> _Directive_
Copy out the entries below, beginning at the line that contains "Given: Click the" and ending after the line that contains "pos(320,204)", both included.

> _Data to use_
===

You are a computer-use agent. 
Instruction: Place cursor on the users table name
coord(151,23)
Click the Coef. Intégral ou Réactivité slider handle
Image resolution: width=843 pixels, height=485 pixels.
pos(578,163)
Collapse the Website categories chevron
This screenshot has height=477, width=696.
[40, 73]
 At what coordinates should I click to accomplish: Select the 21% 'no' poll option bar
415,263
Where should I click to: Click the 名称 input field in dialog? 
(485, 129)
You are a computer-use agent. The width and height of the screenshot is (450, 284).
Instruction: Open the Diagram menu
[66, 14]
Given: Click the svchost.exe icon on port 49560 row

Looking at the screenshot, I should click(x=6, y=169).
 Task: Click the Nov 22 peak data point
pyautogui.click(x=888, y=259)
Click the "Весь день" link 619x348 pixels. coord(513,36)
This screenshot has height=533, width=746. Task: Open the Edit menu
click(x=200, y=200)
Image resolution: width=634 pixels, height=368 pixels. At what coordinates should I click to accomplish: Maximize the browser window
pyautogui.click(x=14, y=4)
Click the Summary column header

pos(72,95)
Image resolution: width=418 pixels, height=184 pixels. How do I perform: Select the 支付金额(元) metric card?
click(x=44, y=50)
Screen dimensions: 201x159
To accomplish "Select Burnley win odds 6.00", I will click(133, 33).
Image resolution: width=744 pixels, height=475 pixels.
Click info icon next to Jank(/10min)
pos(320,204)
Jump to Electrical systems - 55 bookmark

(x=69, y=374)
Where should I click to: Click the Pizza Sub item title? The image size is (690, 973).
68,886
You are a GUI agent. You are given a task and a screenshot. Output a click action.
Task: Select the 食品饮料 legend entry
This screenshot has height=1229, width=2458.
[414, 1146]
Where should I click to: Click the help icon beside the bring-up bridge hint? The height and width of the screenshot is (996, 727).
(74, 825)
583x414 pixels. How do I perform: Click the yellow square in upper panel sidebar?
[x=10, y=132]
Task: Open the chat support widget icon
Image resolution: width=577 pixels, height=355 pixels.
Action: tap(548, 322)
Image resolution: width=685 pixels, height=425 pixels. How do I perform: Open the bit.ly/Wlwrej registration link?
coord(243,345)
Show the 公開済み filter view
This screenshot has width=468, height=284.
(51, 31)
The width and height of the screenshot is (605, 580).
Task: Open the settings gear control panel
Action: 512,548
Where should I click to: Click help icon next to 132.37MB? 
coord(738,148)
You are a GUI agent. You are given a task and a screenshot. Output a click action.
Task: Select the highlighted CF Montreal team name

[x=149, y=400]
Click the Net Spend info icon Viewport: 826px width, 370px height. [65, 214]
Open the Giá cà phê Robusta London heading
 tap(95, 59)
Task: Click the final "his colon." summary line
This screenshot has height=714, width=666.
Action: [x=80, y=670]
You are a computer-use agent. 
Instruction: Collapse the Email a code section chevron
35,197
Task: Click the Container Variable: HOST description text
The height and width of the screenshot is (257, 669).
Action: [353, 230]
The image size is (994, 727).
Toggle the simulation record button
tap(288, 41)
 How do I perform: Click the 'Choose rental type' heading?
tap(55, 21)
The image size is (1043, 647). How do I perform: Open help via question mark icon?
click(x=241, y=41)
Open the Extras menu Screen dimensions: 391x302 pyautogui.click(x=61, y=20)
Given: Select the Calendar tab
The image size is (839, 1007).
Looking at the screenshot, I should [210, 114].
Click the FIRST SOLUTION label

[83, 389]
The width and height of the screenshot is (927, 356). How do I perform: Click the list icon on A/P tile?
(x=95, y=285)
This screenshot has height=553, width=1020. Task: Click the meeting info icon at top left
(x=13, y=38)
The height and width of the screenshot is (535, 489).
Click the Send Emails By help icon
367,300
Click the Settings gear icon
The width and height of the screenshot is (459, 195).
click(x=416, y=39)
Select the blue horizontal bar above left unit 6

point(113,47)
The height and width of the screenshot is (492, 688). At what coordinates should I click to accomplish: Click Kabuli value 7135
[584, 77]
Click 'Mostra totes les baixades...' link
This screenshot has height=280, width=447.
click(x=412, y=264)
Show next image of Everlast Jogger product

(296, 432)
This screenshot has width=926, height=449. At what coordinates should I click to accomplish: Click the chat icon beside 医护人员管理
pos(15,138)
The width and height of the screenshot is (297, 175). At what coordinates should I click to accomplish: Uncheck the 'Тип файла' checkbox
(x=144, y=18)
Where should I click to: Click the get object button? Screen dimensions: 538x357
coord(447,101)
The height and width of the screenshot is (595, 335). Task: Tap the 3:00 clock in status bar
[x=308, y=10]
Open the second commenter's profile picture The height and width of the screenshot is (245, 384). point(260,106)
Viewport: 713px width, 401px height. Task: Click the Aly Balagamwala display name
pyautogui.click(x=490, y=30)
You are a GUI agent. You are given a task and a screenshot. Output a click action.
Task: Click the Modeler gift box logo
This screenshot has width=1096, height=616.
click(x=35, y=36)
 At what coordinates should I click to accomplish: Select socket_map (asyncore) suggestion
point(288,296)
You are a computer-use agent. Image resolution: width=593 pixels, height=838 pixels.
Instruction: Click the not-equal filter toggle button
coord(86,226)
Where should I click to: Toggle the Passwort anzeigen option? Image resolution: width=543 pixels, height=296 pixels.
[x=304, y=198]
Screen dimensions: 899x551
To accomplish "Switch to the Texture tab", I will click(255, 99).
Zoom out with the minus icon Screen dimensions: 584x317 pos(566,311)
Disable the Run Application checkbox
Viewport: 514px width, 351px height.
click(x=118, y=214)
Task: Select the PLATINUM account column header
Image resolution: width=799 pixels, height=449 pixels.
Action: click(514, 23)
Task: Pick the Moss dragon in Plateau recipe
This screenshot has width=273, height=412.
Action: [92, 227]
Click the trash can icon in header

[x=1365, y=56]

===

> _Task result_
Given: Click the svchost.exe icon on port 49560 row

Looking at the screenshot, I should click(x=6, y=169).
 Task: Click the Nov 22 peak data point
pyautogui.click(x=888, y=259)
Click the "Весь день" link 619x348 pixels. coord(513,36)
This screenshot has height=533, width=746. Task: Open the Edit menu
click(x=200, y=200)
Image resolution: width=634 pixels, height=368 pixels. At what coordinates should I click to accomplish: Maximize the browser window
pyautogui.click(x=14, y=4)
Click the Summary column header

pos(72,95)
Image resolution: width=418 pixels, height=184 pixels. How do I perform: Select the 支付金额(元) metric card?
click(x=44, y=50)
Screen dimensions: 201x159
To accomplish "Select Burnley win odds 6.00", I will click(133, 33).
Image resolution: width=744 pixels, height=475 pixels.
Click info icon next to Jank(/10min)
pos(320,204)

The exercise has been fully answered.